*EXERCISE INPUTS*
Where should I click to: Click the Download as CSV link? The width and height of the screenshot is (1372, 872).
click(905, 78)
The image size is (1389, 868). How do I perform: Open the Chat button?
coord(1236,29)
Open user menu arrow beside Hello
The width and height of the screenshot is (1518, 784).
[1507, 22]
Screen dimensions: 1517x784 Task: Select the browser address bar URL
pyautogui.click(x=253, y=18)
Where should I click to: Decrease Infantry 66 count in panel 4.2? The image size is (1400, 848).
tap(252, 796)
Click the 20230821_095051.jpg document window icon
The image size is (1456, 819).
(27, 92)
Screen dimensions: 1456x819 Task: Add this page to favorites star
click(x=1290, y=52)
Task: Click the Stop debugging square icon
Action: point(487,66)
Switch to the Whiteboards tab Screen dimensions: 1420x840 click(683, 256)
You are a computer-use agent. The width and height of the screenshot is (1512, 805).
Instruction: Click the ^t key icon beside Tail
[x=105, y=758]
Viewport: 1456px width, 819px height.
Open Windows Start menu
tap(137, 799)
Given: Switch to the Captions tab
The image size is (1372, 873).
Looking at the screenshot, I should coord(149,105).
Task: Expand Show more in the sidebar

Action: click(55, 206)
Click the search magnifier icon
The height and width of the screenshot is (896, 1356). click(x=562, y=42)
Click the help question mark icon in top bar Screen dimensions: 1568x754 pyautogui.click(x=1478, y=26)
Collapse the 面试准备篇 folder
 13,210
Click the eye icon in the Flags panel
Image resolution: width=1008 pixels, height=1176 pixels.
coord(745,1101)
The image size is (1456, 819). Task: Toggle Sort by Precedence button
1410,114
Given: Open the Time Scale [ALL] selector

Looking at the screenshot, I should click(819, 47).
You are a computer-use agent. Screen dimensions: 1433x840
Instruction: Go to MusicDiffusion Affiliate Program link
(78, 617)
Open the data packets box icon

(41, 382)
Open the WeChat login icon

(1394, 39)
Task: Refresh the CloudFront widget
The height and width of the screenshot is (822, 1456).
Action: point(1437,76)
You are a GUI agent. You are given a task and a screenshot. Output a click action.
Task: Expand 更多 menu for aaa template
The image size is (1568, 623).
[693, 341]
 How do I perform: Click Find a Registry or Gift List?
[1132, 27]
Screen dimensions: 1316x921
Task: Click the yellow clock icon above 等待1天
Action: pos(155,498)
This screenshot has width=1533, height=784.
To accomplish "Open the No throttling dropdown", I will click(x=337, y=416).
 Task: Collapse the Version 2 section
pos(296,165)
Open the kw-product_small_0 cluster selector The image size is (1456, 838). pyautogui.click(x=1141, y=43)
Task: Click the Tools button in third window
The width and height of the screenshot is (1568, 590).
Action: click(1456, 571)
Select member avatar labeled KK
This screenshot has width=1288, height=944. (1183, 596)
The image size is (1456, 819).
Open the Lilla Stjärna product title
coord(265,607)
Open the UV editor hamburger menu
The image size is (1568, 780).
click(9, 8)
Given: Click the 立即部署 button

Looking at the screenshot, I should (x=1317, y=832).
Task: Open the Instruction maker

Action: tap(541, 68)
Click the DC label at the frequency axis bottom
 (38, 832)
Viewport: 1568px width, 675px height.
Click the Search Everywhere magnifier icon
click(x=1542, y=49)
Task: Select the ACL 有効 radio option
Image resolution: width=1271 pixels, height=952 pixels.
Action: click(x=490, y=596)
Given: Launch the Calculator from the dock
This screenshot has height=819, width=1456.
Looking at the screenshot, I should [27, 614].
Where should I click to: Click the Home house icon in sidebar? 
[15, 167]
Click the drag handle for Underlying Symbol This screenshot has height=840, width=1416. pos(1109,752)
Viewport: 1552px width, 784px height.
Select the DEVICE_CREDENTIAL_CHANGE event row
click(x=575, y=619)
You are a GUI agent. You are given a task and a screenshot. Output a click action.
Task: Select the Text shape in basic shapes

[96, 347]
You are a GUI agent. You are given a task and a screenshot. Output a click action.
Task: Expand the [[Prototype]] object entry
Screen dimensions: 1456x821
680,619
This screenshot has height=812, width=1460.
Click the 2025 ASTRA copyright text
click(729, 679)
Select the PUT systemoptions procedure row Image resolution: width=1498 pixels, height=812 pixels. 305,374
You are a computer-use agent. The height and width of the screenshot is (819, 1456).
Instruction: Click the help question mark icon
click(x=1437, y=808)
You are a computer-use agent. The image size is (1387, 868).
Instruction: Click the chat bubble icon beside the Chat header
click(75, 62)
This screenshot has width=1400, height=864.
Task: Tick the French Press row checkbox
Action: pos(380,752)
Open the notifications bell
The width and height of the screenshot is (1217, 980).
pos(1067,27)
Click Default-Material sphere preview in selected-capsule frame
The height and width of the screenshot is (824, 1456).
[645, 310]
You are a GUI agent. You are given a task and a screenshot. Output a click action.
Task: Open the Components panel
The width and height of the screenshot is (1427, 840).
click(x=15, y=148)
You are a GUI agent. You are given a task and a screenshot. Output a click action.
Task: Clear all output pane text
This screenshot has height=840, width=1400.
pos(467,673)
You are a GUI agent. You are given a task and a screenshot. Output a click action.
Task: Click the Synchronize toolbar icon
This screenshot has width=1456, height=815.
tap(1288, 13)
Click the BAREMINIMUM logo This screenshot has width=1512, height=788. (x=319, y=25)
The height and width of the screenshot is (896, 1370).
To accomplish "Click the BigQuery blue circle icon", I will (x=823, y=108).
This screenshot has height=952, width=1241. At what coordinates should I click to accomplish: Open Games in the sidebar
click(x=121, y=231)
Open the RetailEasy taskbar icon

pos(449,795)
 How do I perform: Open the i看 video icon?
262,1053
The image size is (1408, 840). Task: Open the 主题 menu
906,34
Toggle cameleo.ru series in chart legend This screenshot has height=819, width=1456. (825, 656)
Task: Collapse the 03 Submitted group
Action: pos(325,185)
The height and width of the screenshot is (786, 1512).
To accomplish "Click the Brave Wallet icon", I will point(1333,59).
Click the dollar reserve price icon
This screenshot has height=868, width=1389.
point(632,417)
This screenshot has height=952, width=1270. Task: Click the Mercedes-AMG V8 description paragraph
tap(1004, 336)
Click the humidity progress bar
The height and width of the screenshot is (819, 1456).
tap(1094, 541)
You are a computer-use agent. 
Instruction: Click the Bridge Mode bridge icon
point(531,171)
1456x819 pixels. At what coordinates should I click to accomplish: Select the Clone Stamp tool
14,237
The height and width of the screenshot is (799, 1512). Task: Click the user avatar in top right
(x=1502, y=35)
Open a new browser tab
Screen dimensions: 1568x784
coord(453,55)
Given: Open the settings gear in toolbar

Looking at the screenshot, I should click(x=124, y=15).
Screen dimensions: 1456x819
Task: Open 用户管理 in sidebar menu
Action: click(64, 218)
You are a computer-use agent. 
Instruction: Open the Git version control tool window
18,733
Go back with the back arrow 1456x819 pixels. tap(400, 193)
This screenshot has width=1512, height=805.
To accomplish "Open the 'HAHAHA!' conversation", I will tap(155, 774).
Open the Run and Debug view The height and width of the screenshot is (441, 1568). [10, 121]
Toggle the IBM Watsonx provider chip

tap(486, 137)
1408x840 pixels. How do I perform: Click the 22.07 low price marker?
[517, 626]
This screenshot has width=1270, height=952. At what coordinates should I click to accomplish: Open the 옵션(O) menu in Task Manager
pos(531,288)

*ACTION ITEM*
Consider the entries above and return each line with the string "computer".

*ANSWER TO THIS TASK*
You are a computer-use agent. The width and height of the screenshot is (1512, 805).
You are a computer-use agent. Screen dimensions: 1433x840
You are a computer-use agent. The height and width of the screenshot is (819, 1456).
You are a computer-use agent. The image size is (1387, 868).
You are a computer-use agent. 
You are a computer-use agent. 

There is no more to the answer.